Originally Posted by
ymar I made a small but significant mistake in my earlier post. The vector $\displaystyle v$ is supposed to be non-zero.
The existence of an eigenvalue implies the existence of an eigenvector. With the definitions from my earlier post it's immediate. What does it mean that $\displaystyle x$ has an eigenvalue? This:
1) $\displaystyle \left (\exists \lambda\in\mathbb{C}\right)\left( \exists v\in V\setminus\{0\}\right ) xv=\lambda v.$
What does it mean that $\displaystyle x$ has an eigenvector? This:
2) $\displaystyle \left( \exists v\in V\setminus\{0\}\right )\left (\exists \lambda\in\mathbb{C}\right) xv=\lambda v.$
These formulas are equivalent. The order of the existential quantifiers doesn't matter.
However, Sheldon Axler uses a different definition of an eigenvalue. For him, that $\displaystyle x$ has an eigenvalue means this:
3) There exists $\displaystyle \lambda\in \mathbb{C}$ such that $\displaystyle x-\lambda I$ is not injective.

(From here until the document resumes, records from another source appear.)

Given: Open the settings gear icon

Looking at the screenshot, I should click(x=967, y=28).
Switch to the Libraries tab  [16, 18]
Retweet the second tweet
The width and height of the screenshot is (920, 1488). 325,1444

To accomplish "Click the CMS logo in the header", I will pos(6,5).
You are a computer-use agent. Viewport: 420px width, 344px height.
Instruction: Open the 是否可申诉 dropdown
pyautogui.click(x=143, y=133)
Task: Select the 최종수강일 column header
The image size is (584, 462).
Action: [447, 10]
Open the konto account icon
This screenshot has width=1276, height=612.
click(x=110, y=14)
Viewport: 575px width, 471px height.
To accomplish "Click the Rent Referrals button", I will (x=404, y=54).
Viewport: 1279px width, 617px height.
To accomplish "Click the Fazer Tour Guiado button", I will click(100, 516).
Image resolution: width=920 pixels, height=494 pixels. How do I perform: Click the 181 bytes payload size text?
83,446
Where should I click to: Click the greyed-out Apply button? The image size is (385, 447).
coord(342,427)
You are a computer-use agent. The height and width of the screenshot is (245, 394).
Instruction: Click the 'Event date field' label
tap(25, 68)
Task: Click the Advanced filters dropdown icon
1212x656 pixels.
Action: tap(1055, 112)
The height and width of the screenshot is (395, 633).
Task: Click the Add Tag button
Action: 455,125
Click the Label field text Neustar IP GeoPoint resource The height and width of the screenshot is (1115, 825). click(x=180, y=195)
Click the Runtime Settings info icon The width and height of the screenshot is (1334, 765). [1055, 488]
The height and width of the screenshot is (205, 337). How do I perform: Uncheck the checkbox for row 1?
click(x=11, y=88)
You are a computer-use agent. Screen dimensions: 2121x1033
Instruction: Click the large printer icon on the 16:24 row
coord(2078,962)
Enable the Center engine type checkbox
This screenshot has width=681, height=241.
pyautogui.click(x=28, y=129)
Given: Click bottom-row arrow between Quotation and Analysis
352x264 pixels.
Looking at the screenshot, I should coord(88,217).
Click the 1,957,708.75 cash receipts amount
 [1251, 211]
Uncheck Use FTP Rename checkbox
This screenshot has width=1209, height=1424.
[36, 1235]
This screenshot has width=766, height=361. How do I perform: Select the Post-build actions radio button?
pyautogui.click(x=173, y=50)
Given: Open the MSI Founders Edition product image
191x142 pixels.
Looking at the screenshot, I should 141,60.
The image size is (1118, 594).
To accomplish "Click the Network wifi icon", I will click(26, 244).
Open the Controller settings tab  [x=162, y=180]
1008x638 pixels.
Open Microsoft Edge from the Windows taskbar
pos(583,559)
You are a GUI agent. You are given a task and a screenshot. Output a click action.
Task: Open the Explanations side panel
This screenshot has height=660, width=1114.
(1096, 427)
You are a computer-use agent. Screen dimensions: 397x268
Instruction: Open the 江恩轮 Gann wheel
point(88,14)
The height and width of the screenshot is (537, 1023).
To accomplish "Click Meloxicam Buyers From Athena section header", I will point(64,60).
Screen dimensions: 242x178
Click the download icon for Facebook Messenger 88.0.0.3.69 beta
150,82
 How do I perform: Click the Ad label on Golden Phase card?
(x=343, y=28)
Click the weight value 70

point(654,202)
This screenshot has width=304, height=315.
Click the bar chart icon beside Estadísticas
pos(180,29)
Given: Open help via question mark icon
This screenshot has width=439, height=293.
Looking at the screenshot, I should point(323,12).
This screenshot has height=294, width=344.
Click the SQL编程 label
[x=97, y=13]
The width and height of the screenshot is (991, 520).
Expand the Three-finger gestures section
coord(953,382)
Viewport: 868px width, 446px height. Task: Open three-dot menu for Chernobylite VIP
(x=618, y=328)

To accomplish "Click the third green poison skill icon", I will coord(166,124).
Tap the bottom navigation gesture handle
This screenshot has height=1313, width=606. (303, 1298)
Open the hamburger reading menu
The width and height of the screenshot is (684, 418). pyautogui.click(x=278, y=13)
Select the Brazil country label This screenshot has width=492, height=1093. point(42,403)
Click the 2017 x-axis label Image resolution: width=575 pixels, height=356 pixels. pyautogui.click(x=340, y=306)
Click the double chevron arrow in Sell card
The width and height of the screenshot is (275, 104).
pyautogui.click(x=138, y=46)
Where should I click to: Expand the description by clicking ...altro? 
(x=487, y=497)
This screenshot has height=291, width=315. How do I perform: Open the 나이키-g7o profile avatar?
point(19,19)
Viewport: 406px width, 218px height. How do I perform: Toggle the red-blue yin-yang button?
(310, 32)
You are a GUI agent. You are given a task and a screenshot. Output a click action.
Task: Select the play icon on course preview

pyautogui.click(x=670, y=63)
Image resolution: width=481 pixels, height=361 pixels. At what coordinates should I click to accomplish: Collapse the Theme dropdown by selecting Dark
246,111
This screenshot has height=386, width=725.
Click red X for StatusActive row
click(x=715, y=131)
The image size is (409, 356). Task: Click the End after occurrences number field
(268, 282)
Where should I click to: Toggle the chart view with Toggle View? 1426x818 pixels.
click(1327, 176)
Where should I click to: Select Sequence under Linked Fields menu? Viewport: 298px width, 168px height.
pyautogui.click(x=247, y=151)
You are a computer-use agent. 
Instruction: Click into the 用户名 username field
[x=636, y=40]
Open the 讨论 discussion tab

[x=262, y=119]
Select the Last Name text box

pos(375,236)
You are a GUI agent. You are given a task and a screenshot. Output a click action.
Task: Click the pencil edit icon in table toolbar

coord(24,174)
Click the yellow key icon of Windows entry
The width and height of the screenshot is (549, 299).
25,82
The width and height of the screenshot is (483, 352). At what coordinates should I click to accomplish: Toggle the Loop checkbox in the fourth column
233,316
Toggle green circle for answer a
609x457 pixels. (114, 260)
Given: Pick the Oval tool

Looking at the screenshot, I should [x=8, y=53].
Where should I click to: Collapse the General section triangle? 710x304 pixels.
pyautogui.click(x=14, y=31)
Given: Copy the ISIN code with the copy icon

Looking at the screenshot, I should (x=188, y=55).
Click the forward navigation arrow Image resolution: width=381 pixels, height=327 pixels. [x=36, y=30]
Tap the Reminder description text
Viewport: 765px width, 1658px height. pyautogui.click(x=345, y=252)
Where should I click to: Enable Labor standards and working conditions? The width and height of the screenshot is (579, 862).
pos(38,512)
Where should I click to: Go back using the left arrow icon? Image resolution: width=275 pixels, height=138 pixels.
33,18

We want to see that 3) implies 2). What does it mean that $\displaystyle x-\lambda I$ is not injective? It means that we have two vectors $\displaystyle v_1,v_2\in V,$ such that $\displaystyle v_1\neq v_2$ and
$\displaystyle (x-\lambda I)v_1=(x-\lambda I)v_2,$
the last formula being equvalent to
$\displaystyle xv_1 -\lambda v_1 = xv_2 -\lambda v_2,$
and further equivalent to
$\displaystyle x(v_1-v_2)=\lambda (v_1-v_2).$
Since $\displaystyle v_1\neq v_2,$ we have that the vector $\displaystyle v_1-v_2$ is non-zero. Therefore, we have found a non-zero vector $\displaystyle v$ such that
$\displaystyle xv=\lambda v,$
just as we wanted.